MARC FABER: THIS IS “ZERO HOUR” FOR THE UNITED STATES
8 February 2010 by TPC
6 Comments
No one has had his finger on the pulse of the macro and micro market outlook quite like Marc Faber has in recent years. In this interview with Bloomberg today, he discusses the continuing problem of debt in the United States (claiming the U.S. is “junk” status) and the outlook for China and real estate:

Marc is brilliant, but seems he and other famous hyperinflationists always have an anti US bias. I am not saying he is wrong, but if they don’t use double standard, they should look at a country no ther than China in search of hyperinflation caused by abused monetary policies.
TPC Reply:
February 8th, 2010 at 4:45 PM
You know my stance. I think all of these hyperinflationists are wrong. These guys all seem to understand the problem of debt, but can’t seem to connect the dots between printing money and inflation. Inflation is very benign and deflation remains the bigger risk as of now.

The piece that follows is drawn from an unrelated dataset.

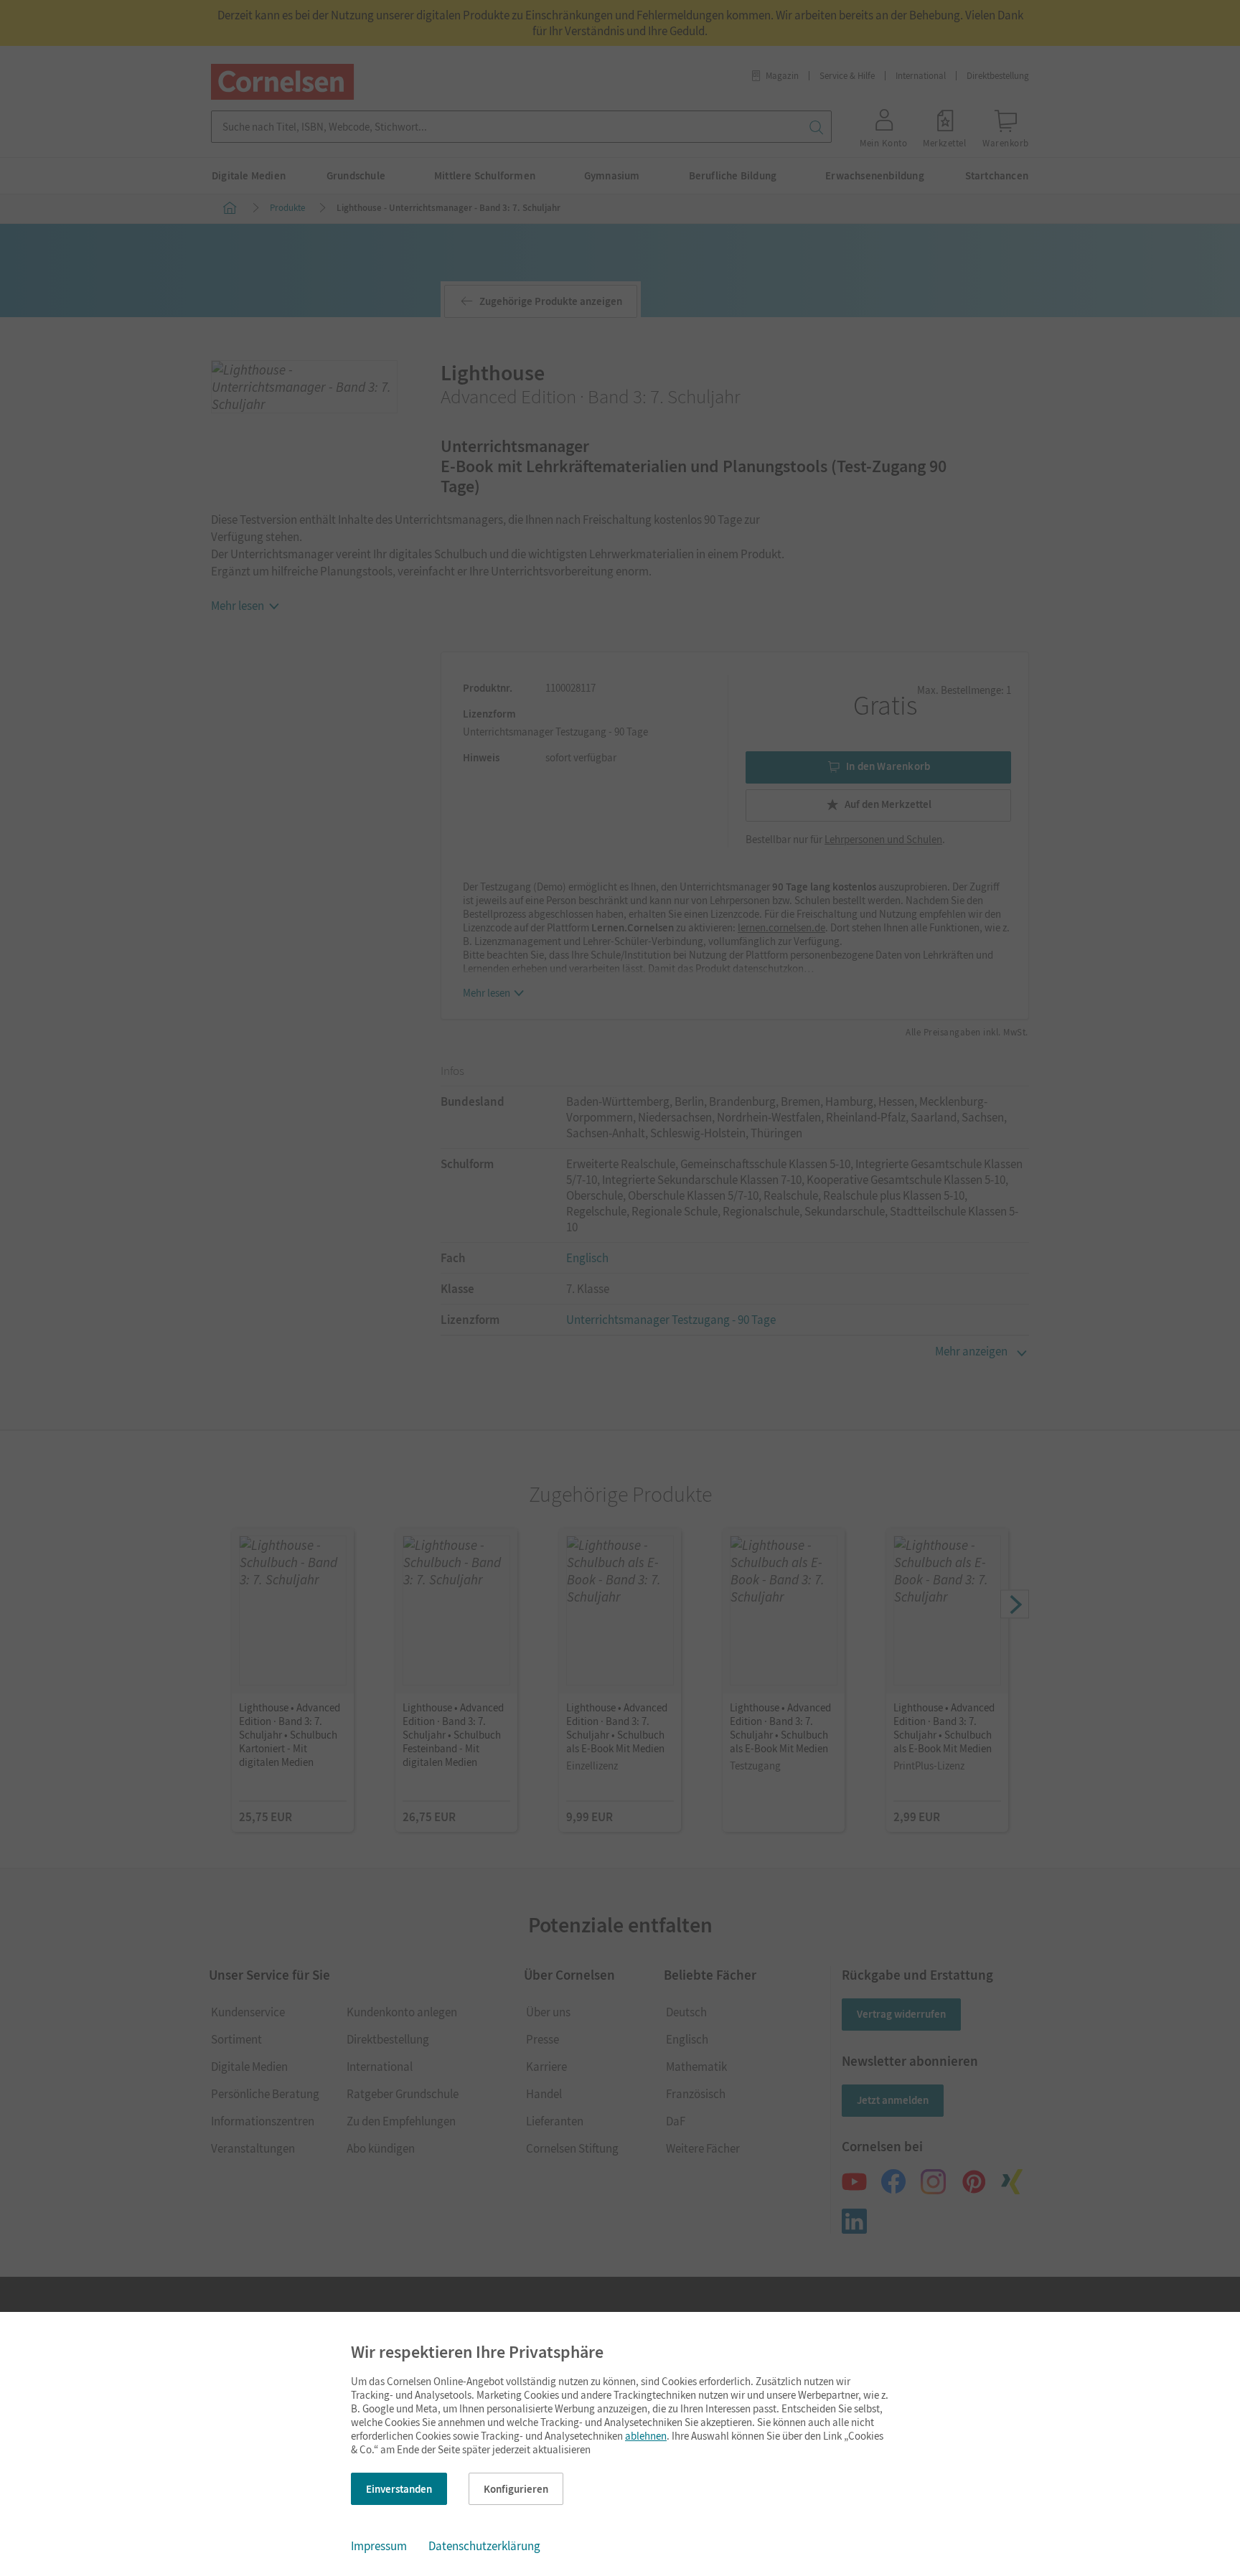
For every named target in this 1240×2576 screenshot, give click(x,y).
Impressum (379, 2546)
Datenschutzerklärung (484, 2546)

I agree that deflation continues to be the real threat. Japan has printed and spent quite a bit of money without escaping its deflationary black hole.
TPC Reply:
February 8th, 2010 at 4:52 PM
It’s not a terribly complex argument. I just think most people are having trouble wrapping their heads around the fact that this is a balance sheet recession.

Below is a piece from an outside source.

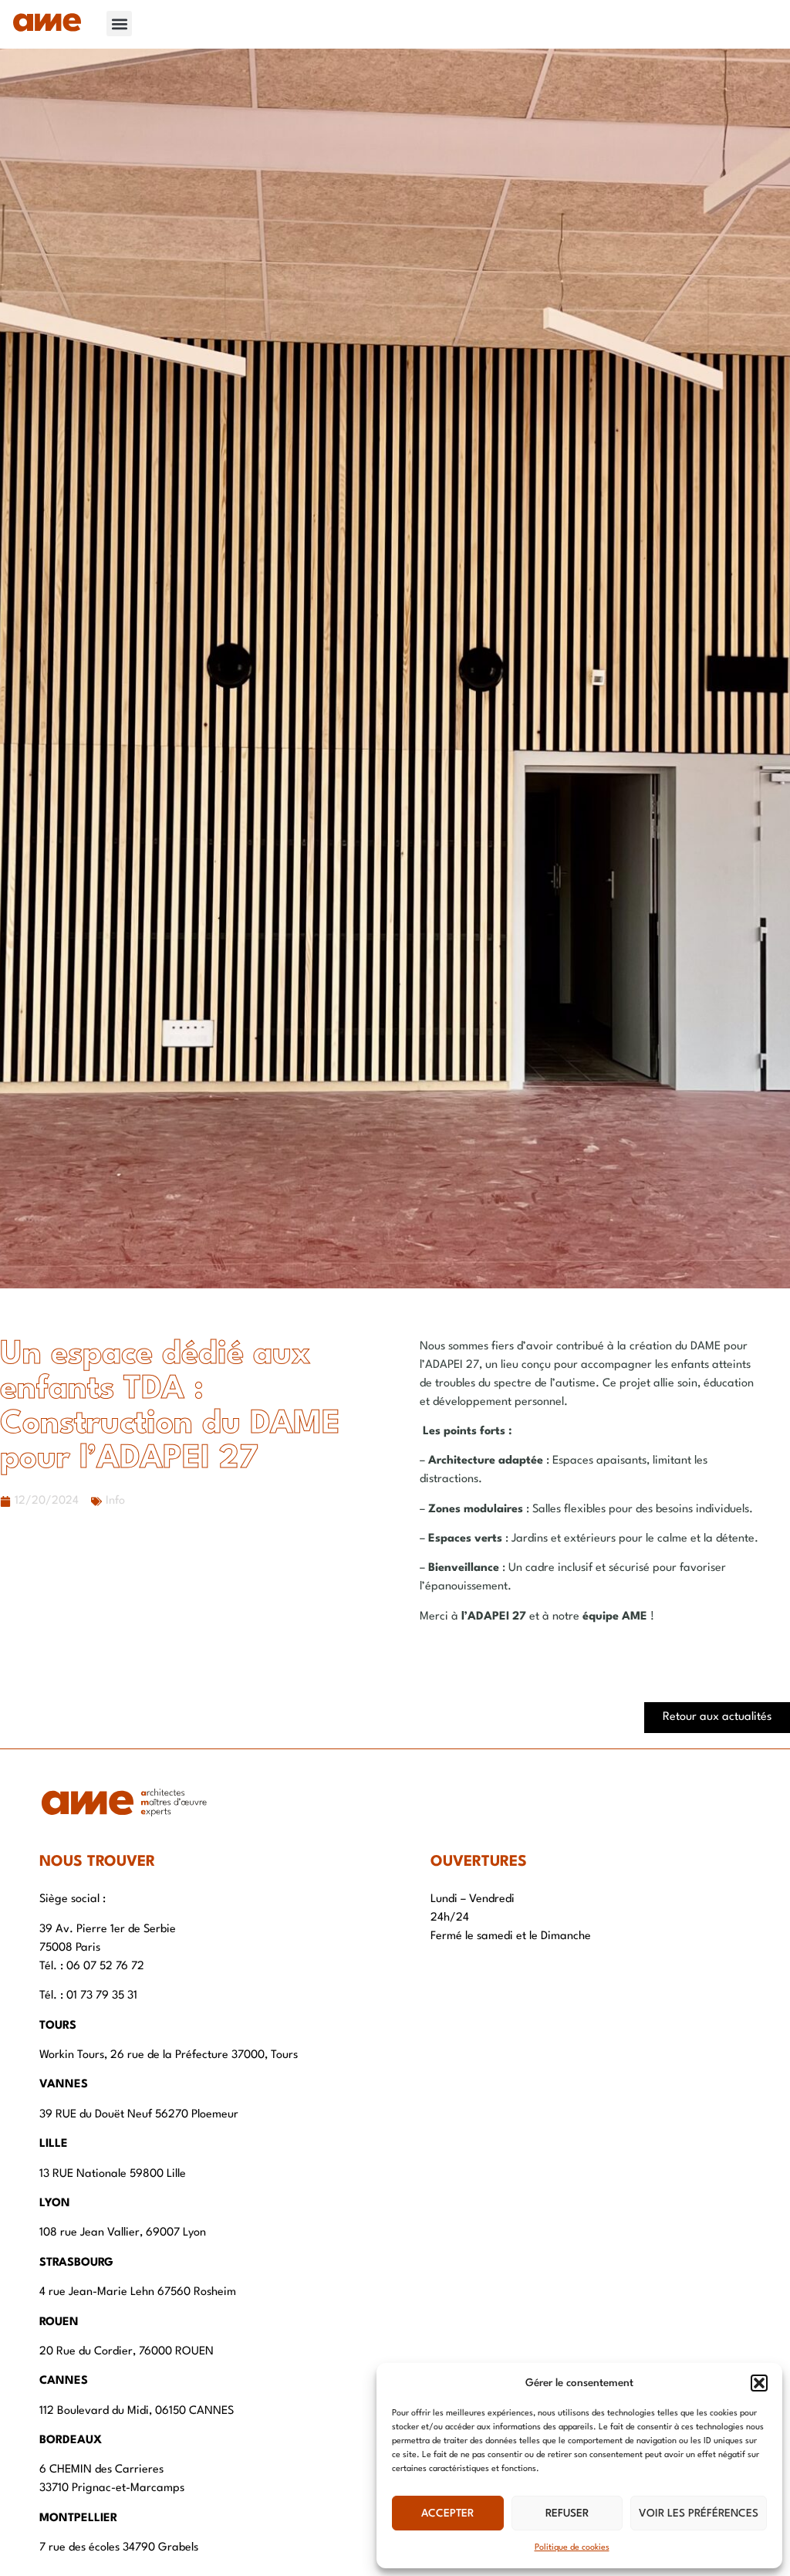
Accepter (447, 2513)
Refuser (567, 2513)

http://pragcap.com/why-deflation-remains-the-greater-risk
Well, the simple answer is that the US is not a company–and making the analogy won’t turn the US to junk. I mean seriously, does all he do is give interviews. I’ve got my own bearish tendencies–and I agree that when Germany hit its crisis, there was hyperinflation followed by war (the tea partyers, though, are trying a rerun of that, but the second time it’s farce, let us not forget!!). What I see him doing is running some familiar scripts over and over again to the point that I have to kind of be sceptical.
Bill Peck Reply:
February 22nd, 2010 at 7:57 AM
Mr. Faber is an absolutist in the sense that he looks at US debt in isolation and not relative to global dynamics. Take the eurozone. RELATIVE to the EU, the US future is quite bright. So what if nobody is triple A? What if we were triple B and the EU was triple B minus. The dollar would be supported relative to the euro in Forex. And China? Relative to Japan who built bridges to nowhere, the Chinese are building REAL INFRASTRUCTURE, so why wouldn’t that have an imputed ROI relative to the Japanese? Mr. Faber is quite smart, but I think he needs to think about the fact that every economy is a prisoner of our planet, and relatively speaking, a less uglier scenario can actually appear positive, even though compared to prior epochs, it wouldn’t. In that sense, I vote Mr. Faber’s opinion as a data point that must be evaluated with the balance of perspective available, even though he may have predicted something in the past. Times change.